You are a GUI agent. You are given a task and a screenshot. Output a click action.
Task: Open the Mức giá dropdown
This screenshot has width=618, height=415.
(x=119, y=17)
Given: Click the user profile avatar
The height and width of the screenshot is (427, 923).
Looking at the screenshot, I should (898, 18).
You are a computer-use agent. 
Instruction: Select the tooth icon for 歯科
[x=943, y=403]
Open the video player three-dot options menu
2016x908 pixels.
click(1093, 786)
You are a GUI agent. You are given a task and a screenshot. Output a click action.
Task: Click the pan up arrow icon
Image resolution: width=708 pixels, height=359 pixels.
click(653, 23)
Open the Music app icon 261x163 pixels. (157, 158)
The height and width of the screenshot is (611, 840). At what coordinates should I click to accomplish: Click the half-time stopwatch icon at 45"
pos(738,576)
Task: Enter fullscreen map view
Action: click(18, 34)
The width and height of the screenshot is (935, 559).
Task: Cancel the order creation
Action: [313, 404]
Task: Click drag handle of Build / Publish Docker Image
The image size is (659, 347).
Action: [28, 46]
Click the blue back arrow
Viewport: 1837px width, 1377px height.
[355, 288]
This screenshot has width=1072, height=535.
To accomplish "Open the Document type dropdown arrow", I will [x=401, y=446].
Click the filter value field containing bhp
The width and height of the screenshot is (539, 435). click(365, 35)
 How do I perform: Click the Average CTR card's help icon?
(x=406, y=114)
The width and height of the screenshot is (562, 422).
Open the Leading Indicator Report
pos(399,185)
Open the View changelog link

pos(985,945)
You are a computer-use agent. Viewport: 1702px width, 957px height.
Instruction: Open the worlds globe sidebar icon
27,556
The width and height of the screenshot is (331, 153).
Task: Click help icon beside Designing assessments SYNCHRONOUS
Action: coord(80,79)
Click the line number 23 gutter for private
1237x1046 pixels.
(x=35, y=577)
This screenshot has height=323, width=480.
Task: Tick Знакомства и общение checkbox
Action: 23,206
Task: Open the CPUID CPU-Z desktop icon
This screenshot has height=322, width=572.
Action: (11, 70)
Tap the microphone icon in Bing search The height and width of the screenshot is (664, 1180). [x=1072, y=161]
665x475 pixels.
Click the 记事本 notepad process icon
::::
Aim
Return all of the data above line for line, without changing a single character.

Exercise solution
You are a GUI agent. You are given a task and a screenshot. Output a click action.
Task: Open the Mức giá dropdown
This screenshot has width=618, height=415.
(x=119, y=17)
Given: Click the user profile avatar
The height and width of the screenshot is (427, 923).
Looking at the screenshot, I should (898, 18).
You are a computer-use agent. 
Instruction: Select the tooth icon for 歯科
[x=943, y=403]
Open the video player three-dot options menu
2016x908 pixels.
click(1093, 786)
You are a GUI agent. You are given a task and a screenshot. Output a click action.
Task: Click the pan up arrow icon
Image resolution: width=708 pixels, height=359 pixels.
click(653, 23)
Open the Music app icon 261x163 pixels. (157, 158)
The height and width of the screenshot is (611, 840). At what coordinates should I click to accomplish: Click the half-time stopwatch icon at 45"
pos(738,576)
Task: Enter fullscreen map view
Action: click(18, 34)
The width and height of the screenshot is (935, 559).
Task: Cancel the order creation
Action: [313, 404]
Task: Click drag handle of Build / Publish Docker Image
The image size is (659, 347).
Action: [28, 46]
Click the blue back arrow
Viewport: 1837px width, 1377px height.
[355, 288]
This screenshot has width=1072, height=535.
To accomplish "Open the Document type dropdown arrow", I will [x=401, y=446].
Click the filter value field containing bhp
The width and height of the screenshot is (539, 435). click(365, 35)
 How do I perform: Click the Average CTR card's help icon?
(x=406, y=114)
The width and height of the screenshot is (562, 422).
Open the Leading Indicator Report
pos(399,185)
Open the View changelog link

pos(985,945)
You are a computer-use agent. Viewport: 1702px width, 957px height.
Instruction: Open the worlds globe sidebar icon
27,556
The width and height of the screenshot is (331, 153).
Task: Click help icon beside Designing assessments SYNCHRONOUS
Action: coord(80,79)
Click the line number 23 gutter for private
1237x1046 pixels.
(x=35, y=577)
This screenshot has height=323, width=480.
Task: Tick Знакомства и общение checkbox
Action: 23,206
Task: Open the CPUID CPU-Z desktop icon
This screenshot has height=322, width=572.
Action: (11, 70)
Tap the microphone icon in Bing search The height and width of the screenshot is (664, 1180). [x=1072, y=161]
665x475 pixels.
Click the 记事本 notepad process icon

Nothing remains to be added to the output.